■ WHAT TO WORK ON: Extract each line in the rows below that contains the string "size", copying every such line in full.

(Stored items from a collection)

+---+

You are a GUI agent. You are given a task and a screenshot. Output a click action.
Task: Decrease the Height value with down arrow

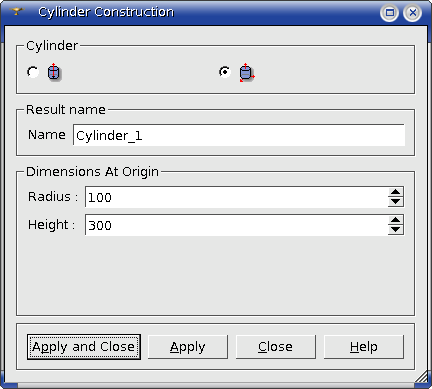396,230
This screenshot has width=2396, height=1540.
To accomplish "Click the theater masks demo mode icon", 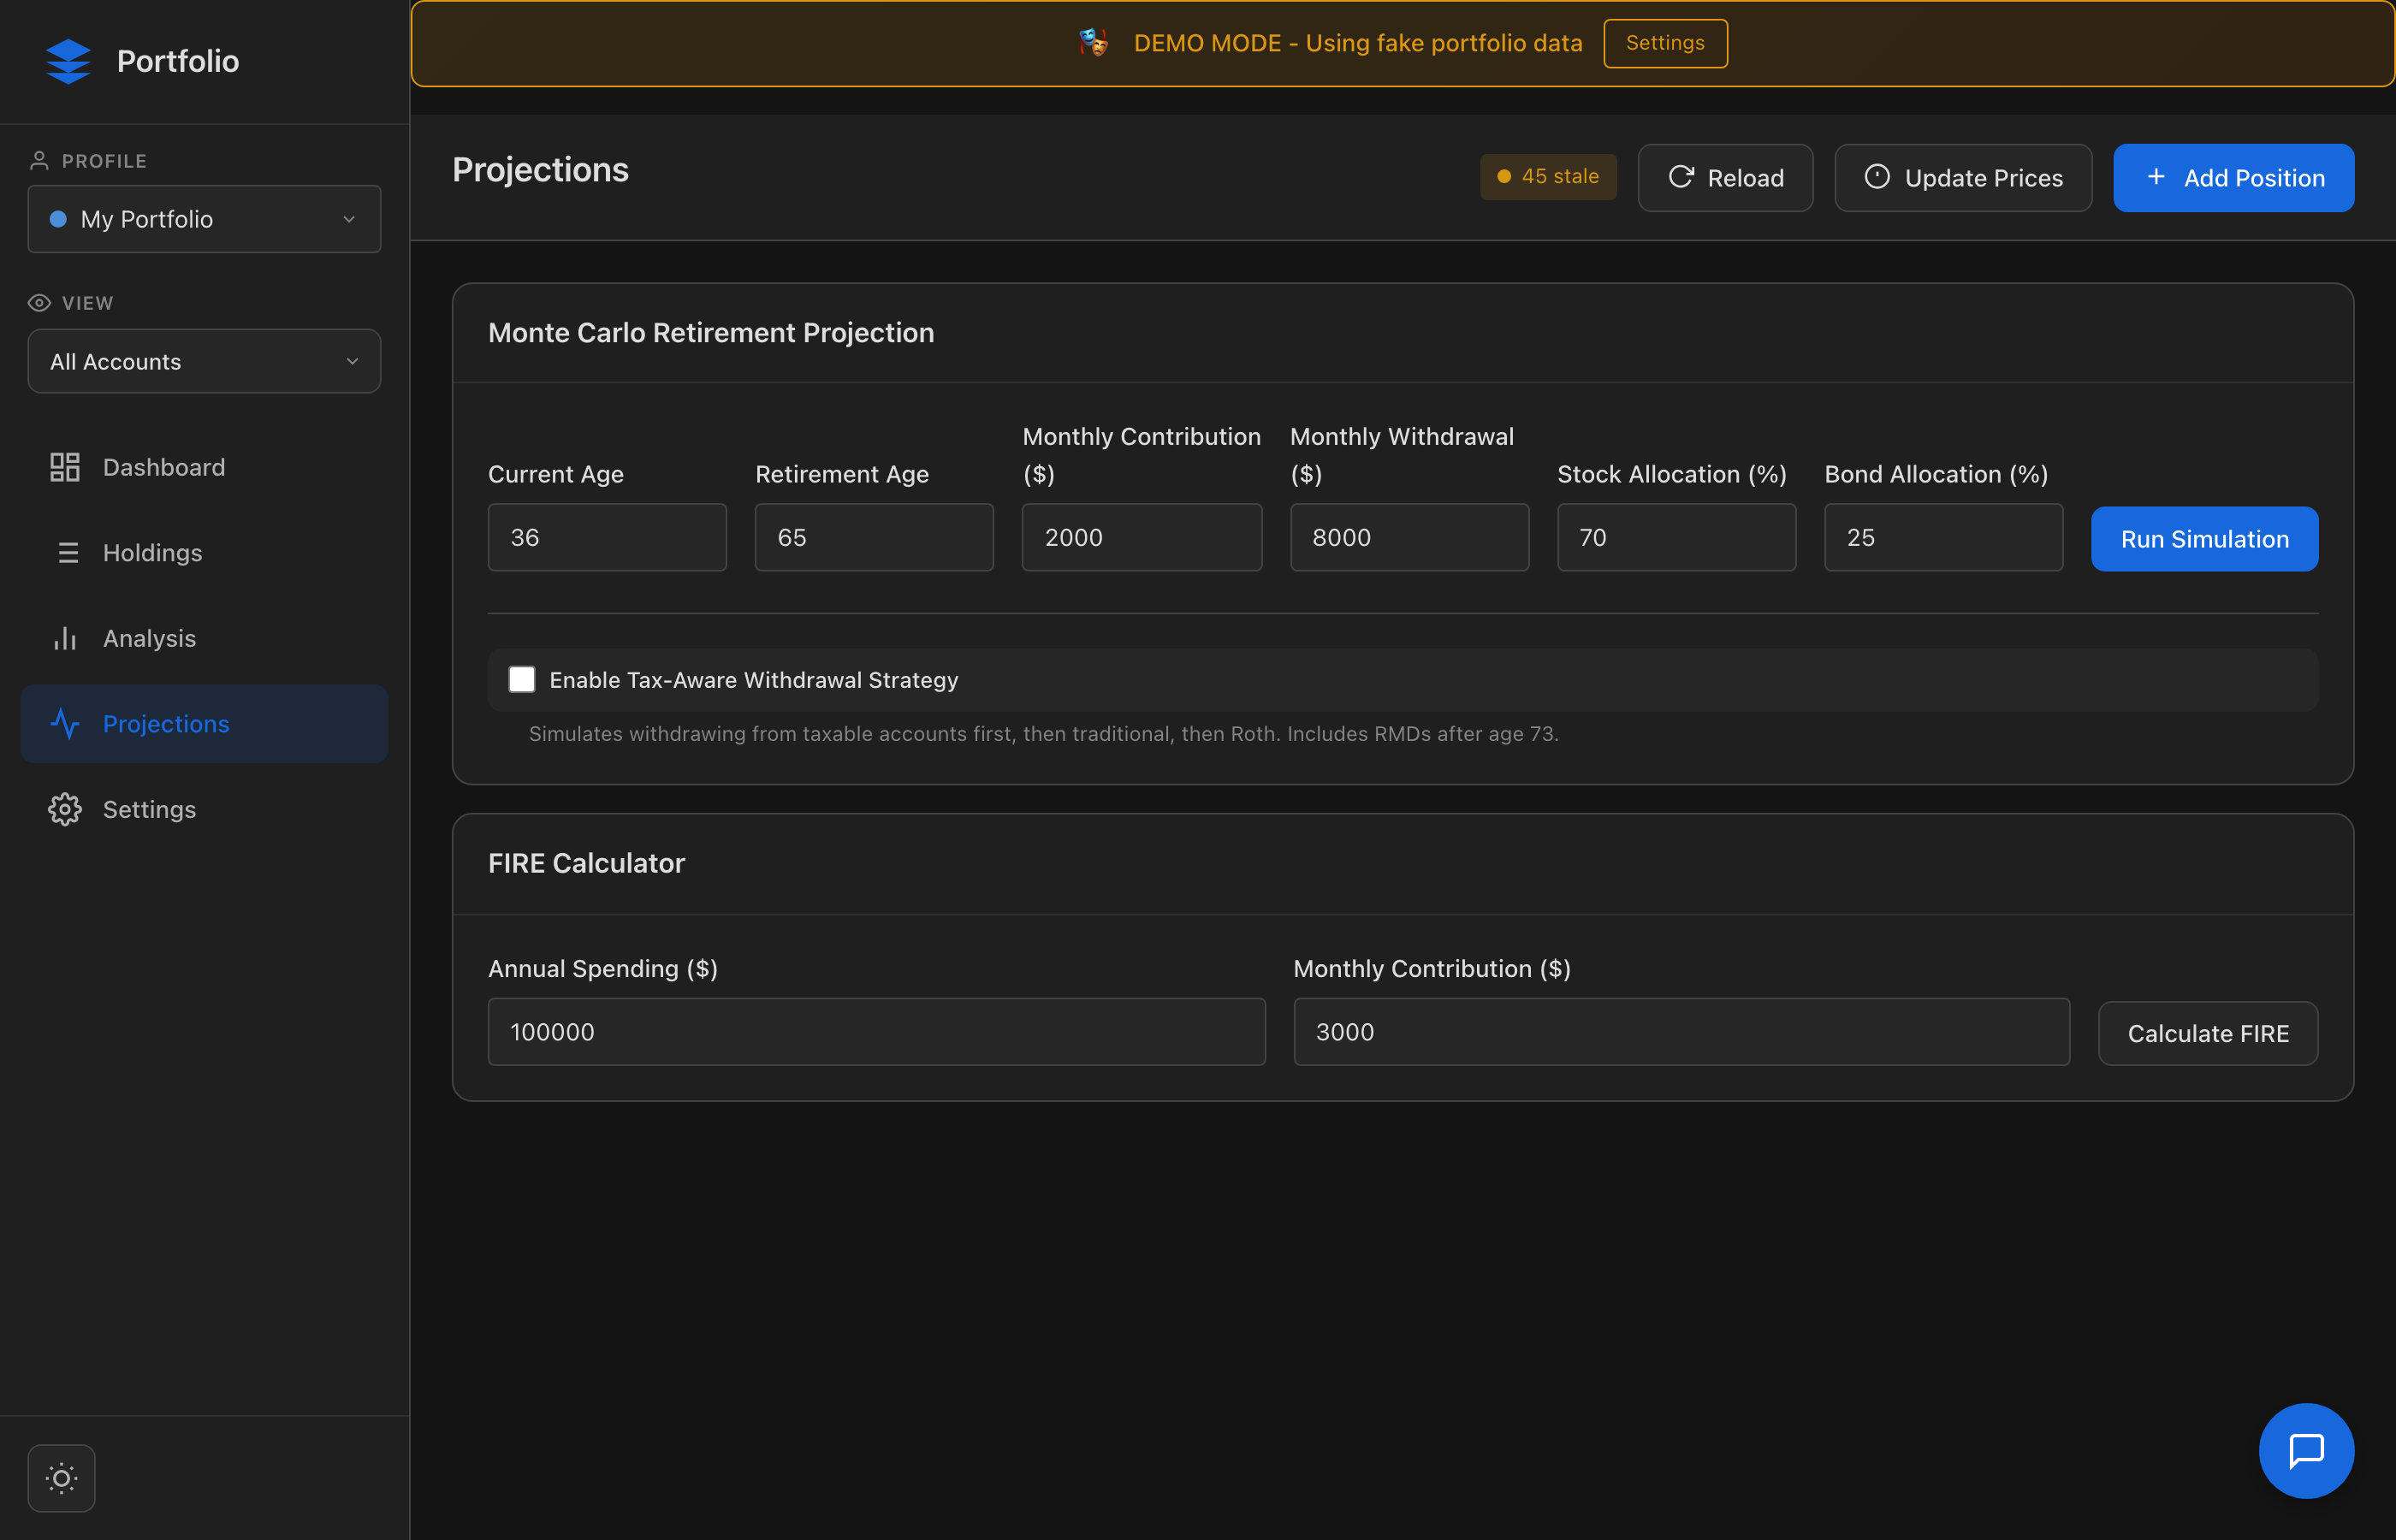I will tap(1093, 43).
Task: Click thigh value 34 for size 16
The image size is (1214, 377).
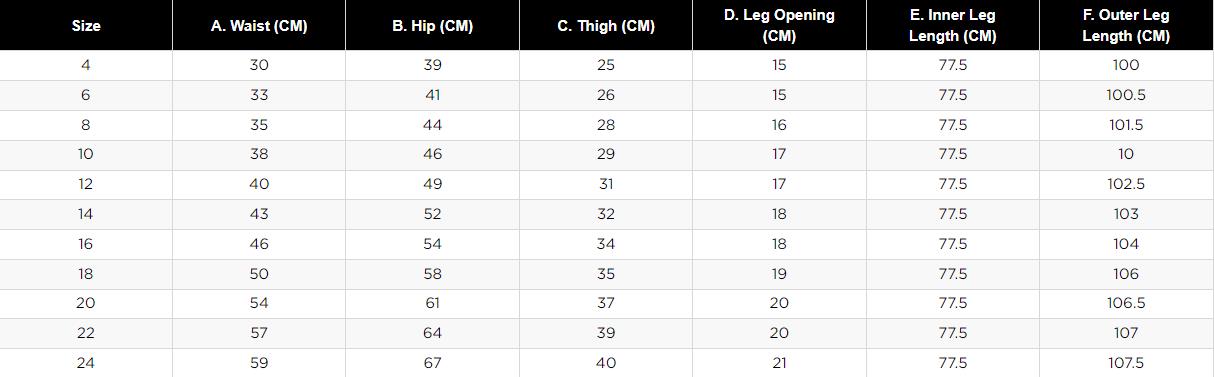Action: [x=606, y=244]
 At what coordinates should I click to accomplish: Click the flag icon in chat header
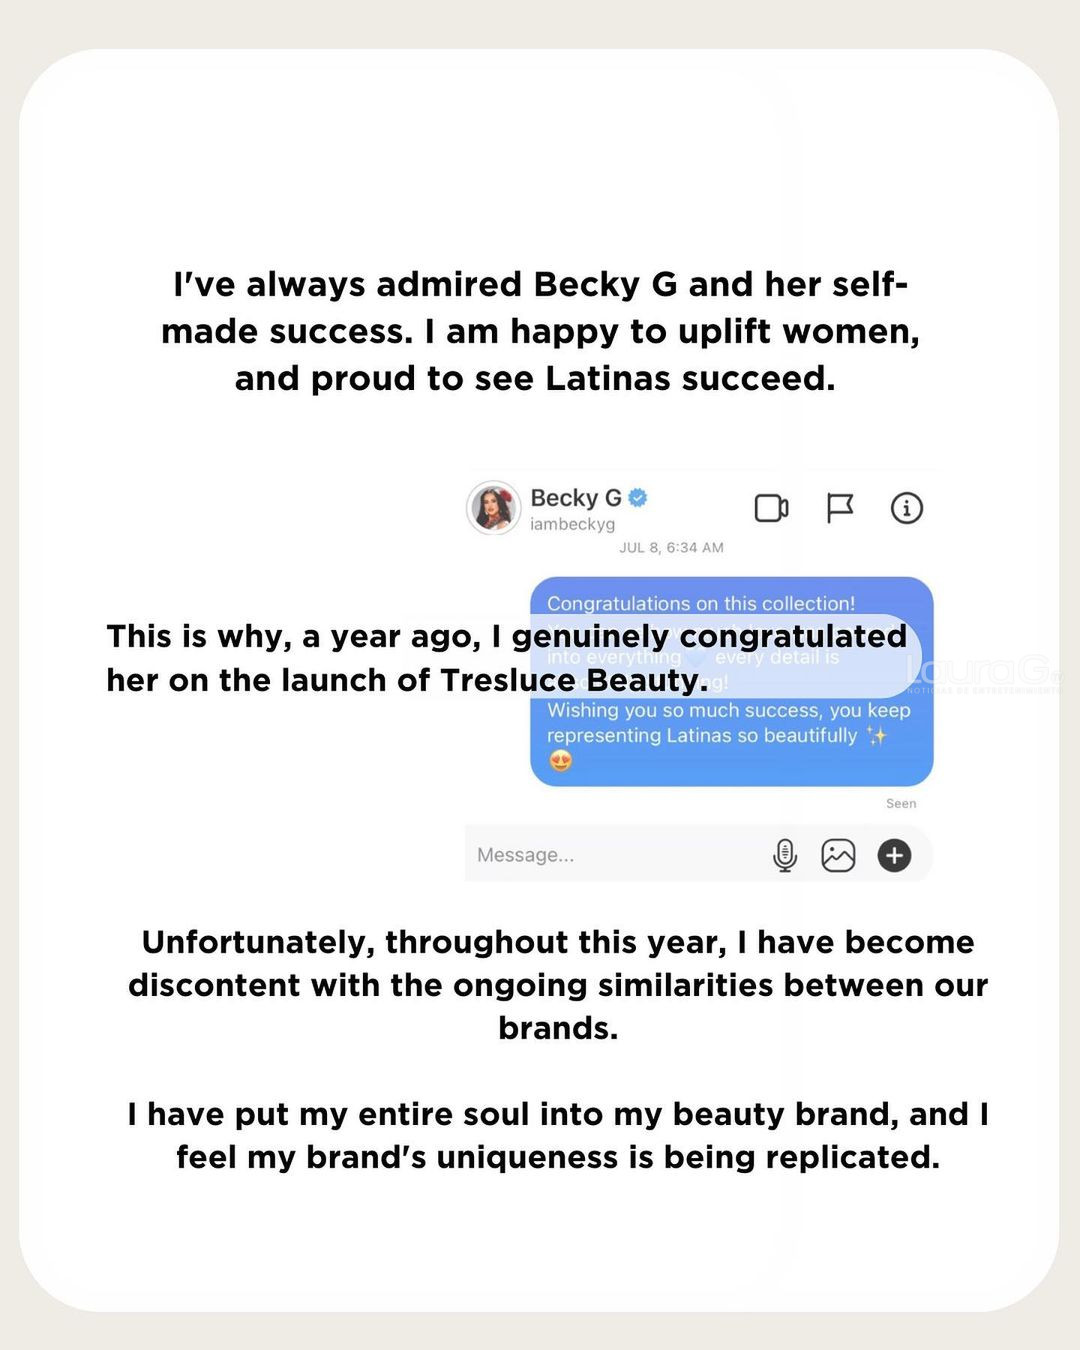pyautogui.click(x=840, y=508)
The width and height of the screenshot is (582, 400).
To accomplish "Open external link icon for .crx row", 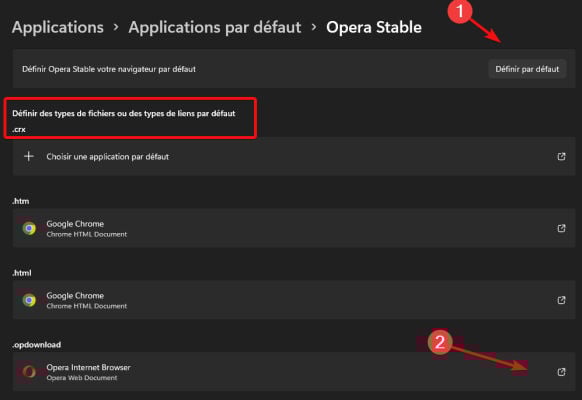I will click(x=561, y=157).
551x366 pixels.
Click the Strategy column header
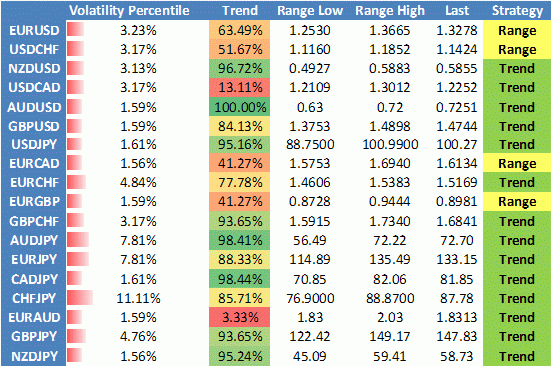click(517, 11)
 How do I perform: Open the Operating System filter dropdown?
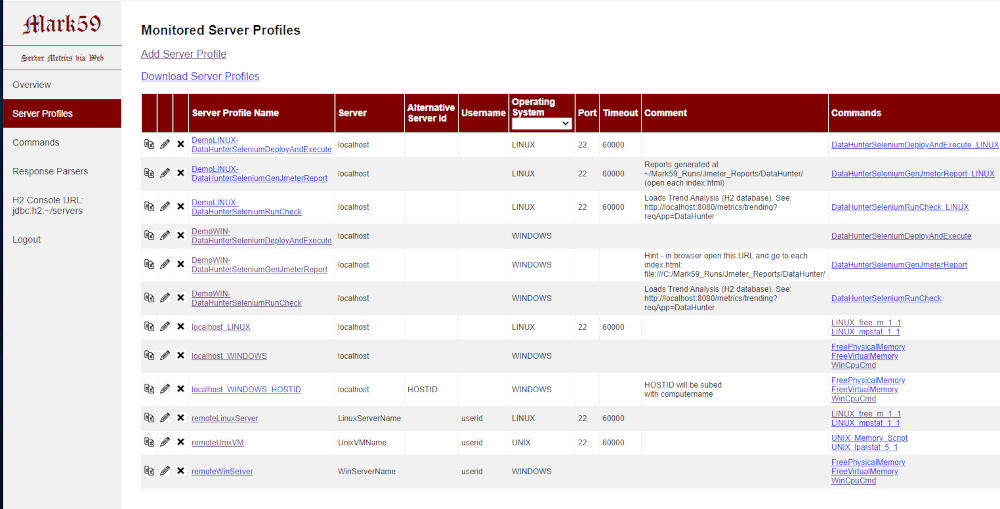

+---+

■ RESULT:
Task: Click thigh value 34 for size 16
The image size is (1214, 377).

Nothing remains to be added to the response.